Summer. Pools, barbeques, parties and fun in the sun. Summer is about being carefree and loving life! However, its no reason to slack on safety. Water safety is actually a very big issue. There are too many injuries due to not being careful in/around the water. So how can these accidents be avoided? According to the American Red Cross,
First things first, learn how to swim if you don't. When you go swimming, always go with a buddy. NEVER swim alone. If you need to learn, contact your local Red Cross chapters, YMCA's and community centers or pools are great places to learn and generally offer swim lessons year round.
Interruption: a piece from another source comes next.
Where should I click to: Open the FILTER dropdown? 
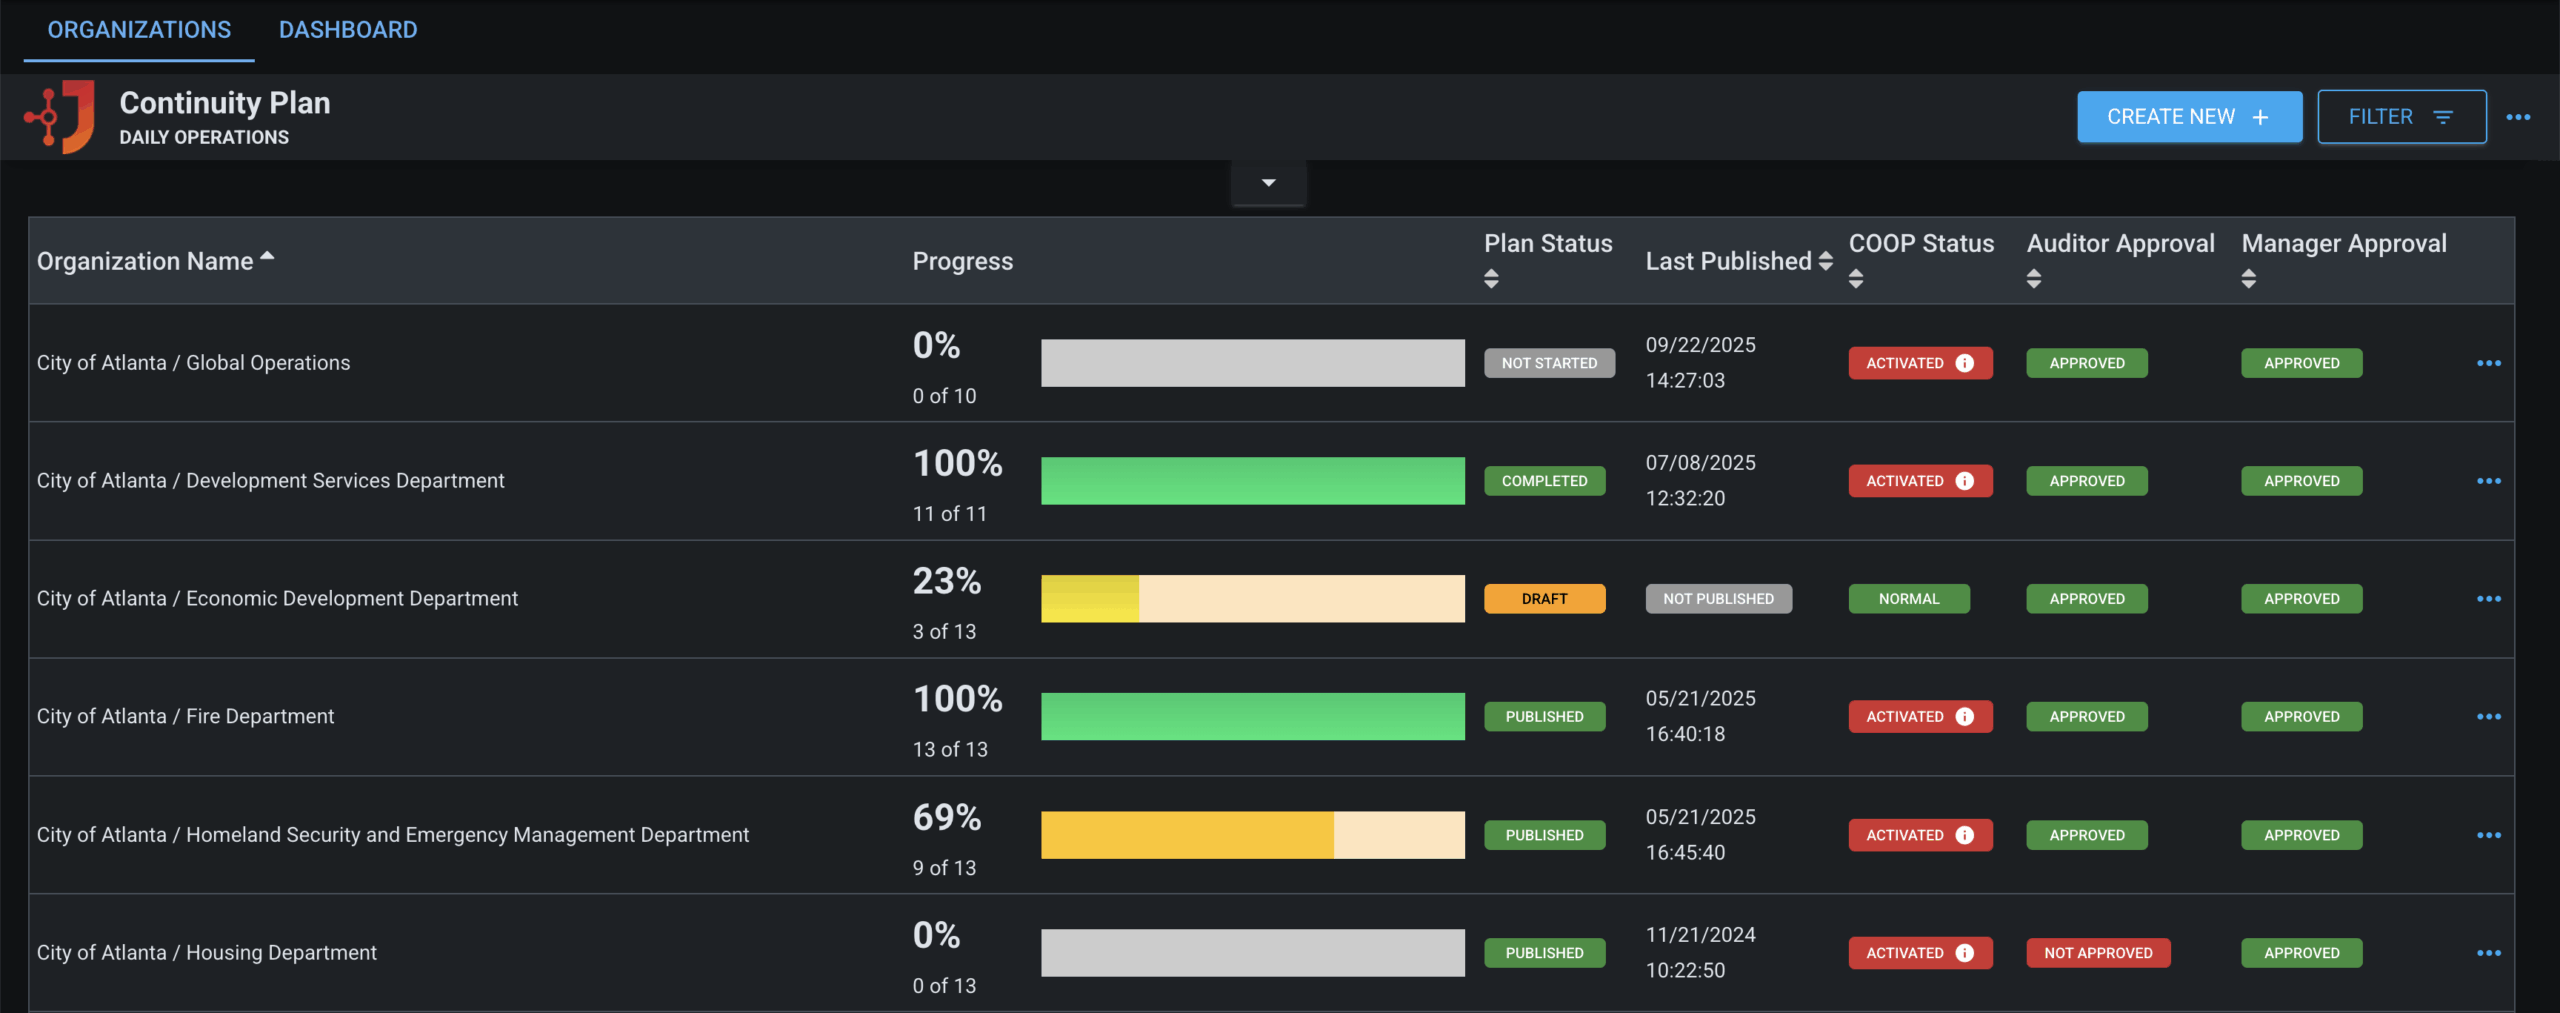click(2402, 116)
“Be knowledgeable of the water environment you are in and its potential hazards, such as deep and shallow areas, currents, depth changes, obstructions and where the entry and exit points are located. The more informed you are, the more aware you will be of hazards and safe practices.”
Read all posted signs and rules and swim only where lifeguards are present. Follow all rules to be sure you don't get injured or injure anyone.
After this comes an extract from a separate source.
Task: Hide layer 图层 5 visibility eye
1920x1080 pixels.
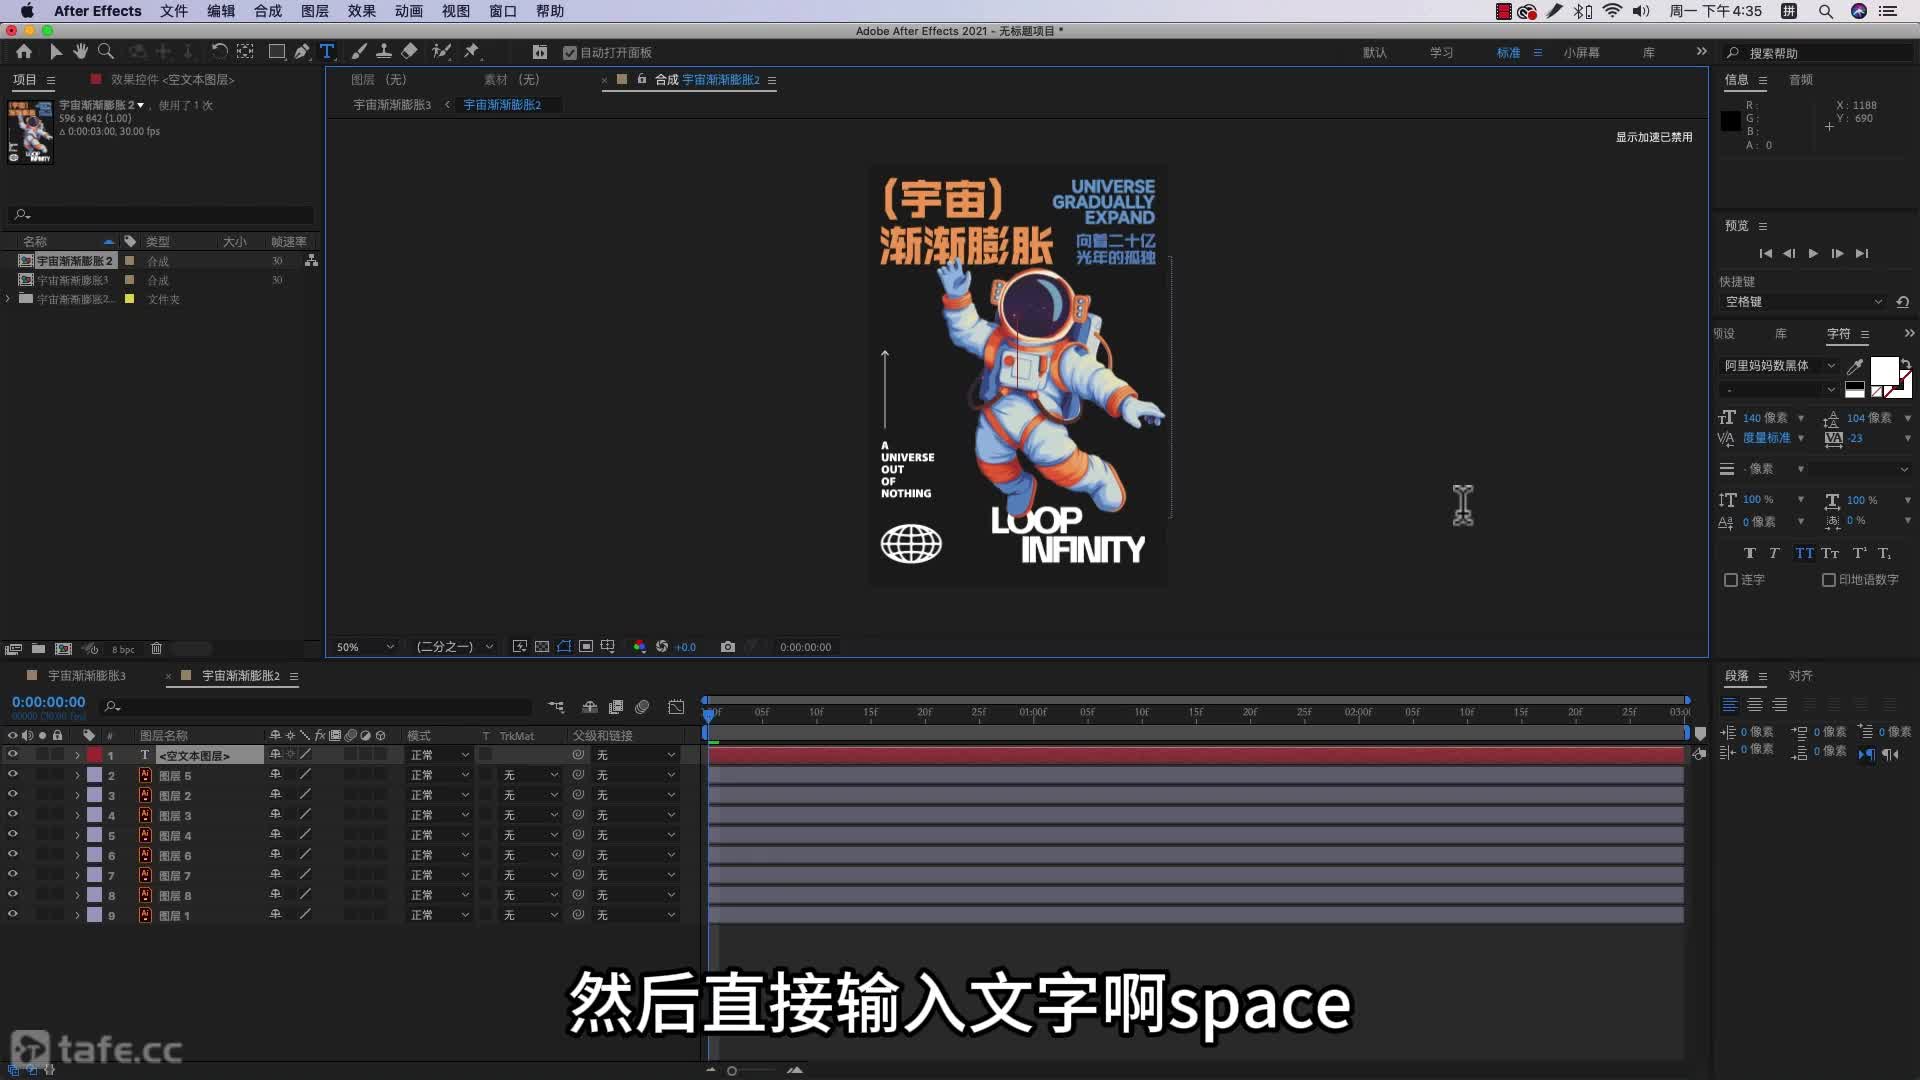Action: [x=13, y=775]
Inexperienced swimmers and children should wear a U.S Coast Guard approved life jacket when around water. In addition, create rules for the family to include all levels of swimmers. Inexperienced swimmers shouldn't go in past their chest.
Make sure you get plenty of sleep, aren't in the sun too long, and are close enough to safety to swim to your heart's content. Also make sure the water isn't too cold to swim in.
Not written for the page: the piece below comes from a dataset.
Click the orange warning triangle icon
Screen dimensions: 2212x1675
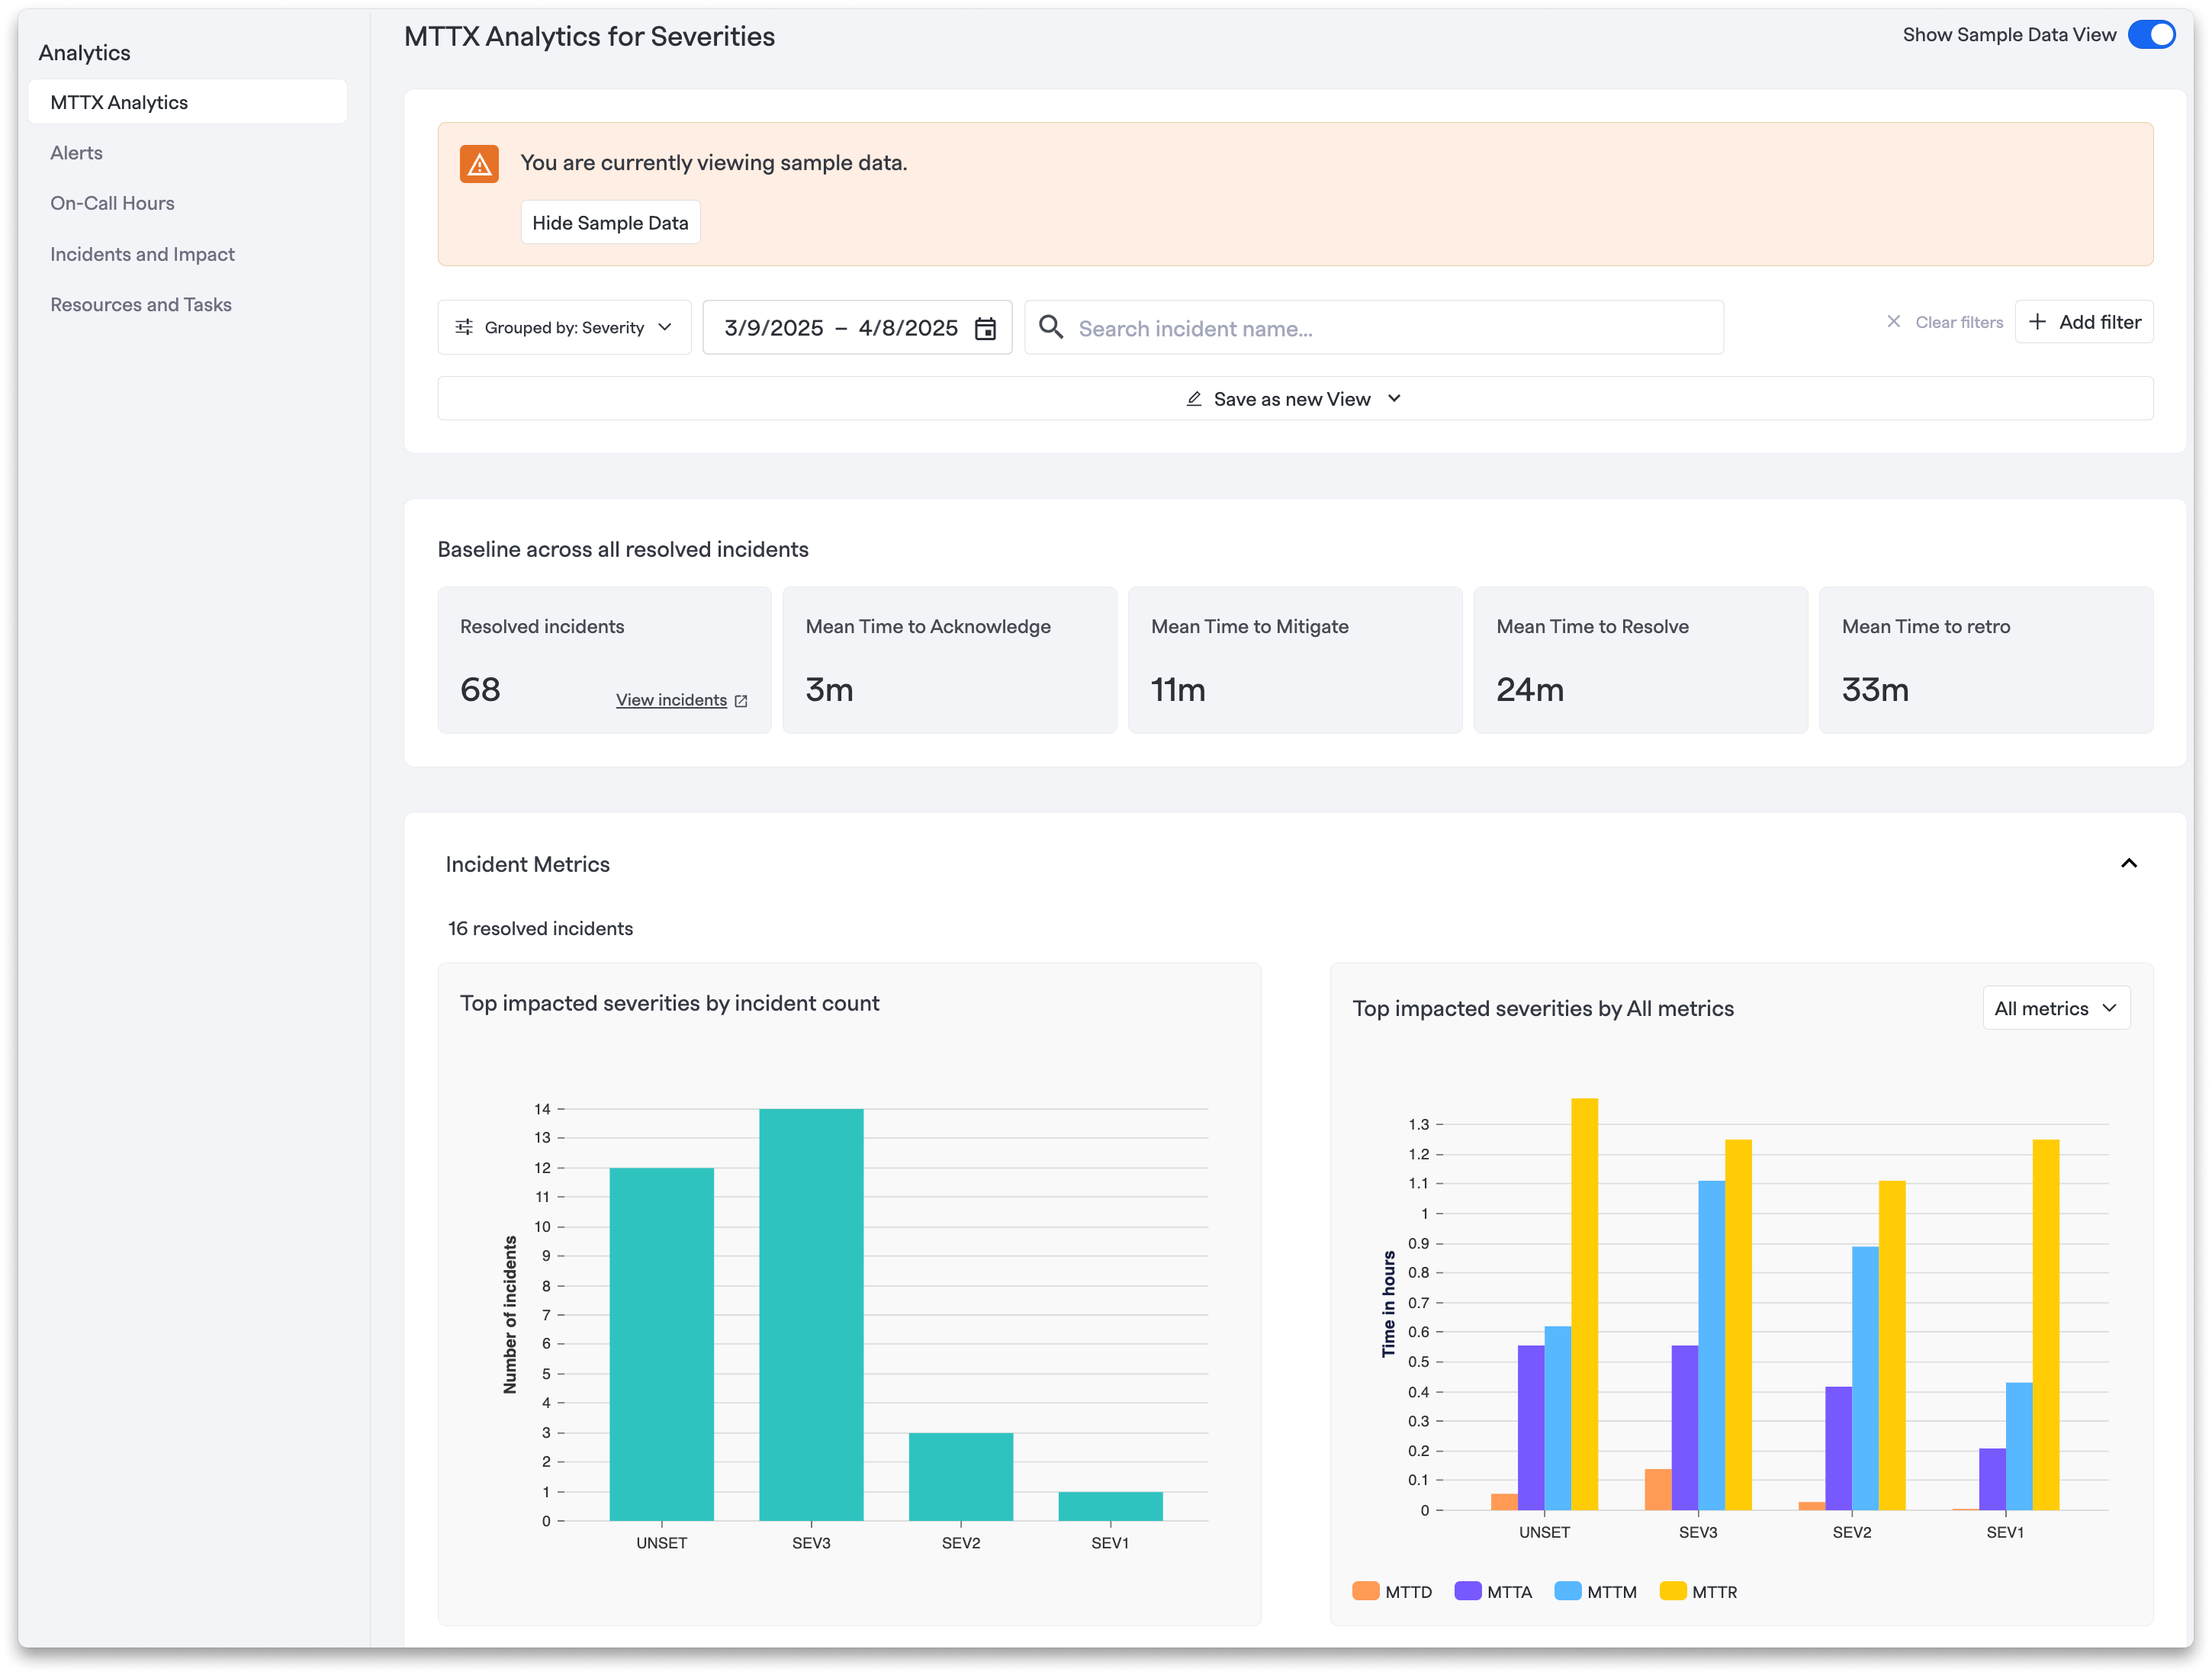coord(479,164)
Check the forecast before you go out. Be aware of any storms in the area and their severity. Don't go if you see there are very severe storms in the weather for the day. If a rouge storm pop up unexpectedly, stop swimming at the first sign.
Always enter the water FEET first. If the water is too shallow and you jump in head first, you could seriously injure yourself. The only exception to this is if the area is CLEARLY marked for diving and has no obstructions.
Alcohol and swimming are a deadly combination. Be sure to stay sober when enjoying the water.
Know how to prevent, respond to and recognize emergencies. Drowning doesn't look like the waving, screaming person on T.V. Its more like not seeing a child/inexperienced swimmer for a while. This means keep a diligent watch.